Debt Service Ability. A renewed lender focus it seems. As interest rates firm, valuations are impacted, and cap rates begin to firm. What about Debt Service Ability? It is becoming more apparent that property income, and more specifically net operating income available to service debt, has a significant and growing influence on the amount of debt available to a commercial property owner. This is increasingly evident with lender attitudes as well. Cash is King to your commercial lender, notwithstanding the relative amount of leverage on your asset.
What’s the Norm?
Loan amounts equivalent to 75% of property value or purchase price, while perhaps never the “norm” were certainly prevalent, and not at all unusual. It would appear that institutional lenders are signifying their reluctance to “reach” for loans. They are now more frequently capping their maximum exposure to 65% to 70% of property value or purchase price. The ability of the property to comfortably service the debt is of paramount importance.
Why the shifting focus?
Are there other factors at play here? Yes, Canadian lenders regulated by the Office of the Superintendent of Financial Institutions are mandated to stress test their loans to individuals for personal mortgages. While not directly impacting commercial mortgage underwriting, institutional lenders, particularly those regulated federally, are working within a regime of increased oversight. There is a focus on both the quantum of, and absolute rates associated with consumer debt. It is perhaps no surprise that commercial lending is undergoing more focused attention as well.

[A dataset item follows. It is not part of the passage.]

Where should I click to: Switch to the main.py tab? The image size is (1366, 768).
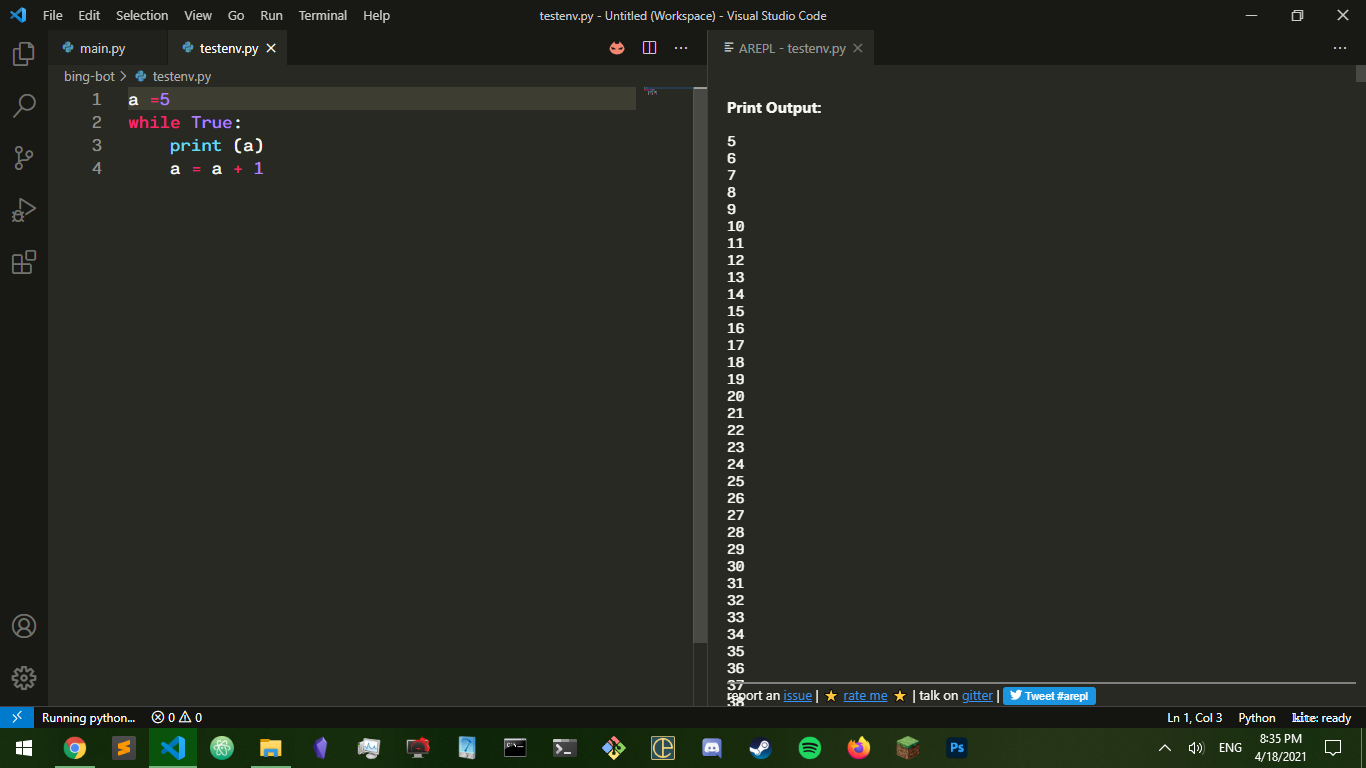coord(105,47)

Commercial lenders are also employing stress testing as an underwriting “best practice”. This stress testing can take many forms, ranging from determining the “break even” interest rate at time of loan approval (the increased rate levels which will still yield positive debt service coverage), to forecasting debt service coverage at loan maturity, at a rate higher than the contractual interest rate.
More generally, we have been operating in an extended period of low rates. Low single digit 5 year commercial mortgage rates have been with us for such a lengthy period now, that LTV considerations were often not of a significant concern from a loan underwriting perspective. This is now changing, with a renewed focus on the sufficiency of property cash flow.
What are the implications?
Mortgage lenders will be increasingly focused on debt service coverage in their underwriting processes. Borrowers should be aware that increased equity, or secondary debt may be required to secure real estate assets. The focus for income property owners has to be on maximizing Net Operating Income.
Understanding your property’s income generating capabilities, and maximizing every opportunity to grow and stabilize cash flow, will be your key to financing success in today’s increased interest rate environment.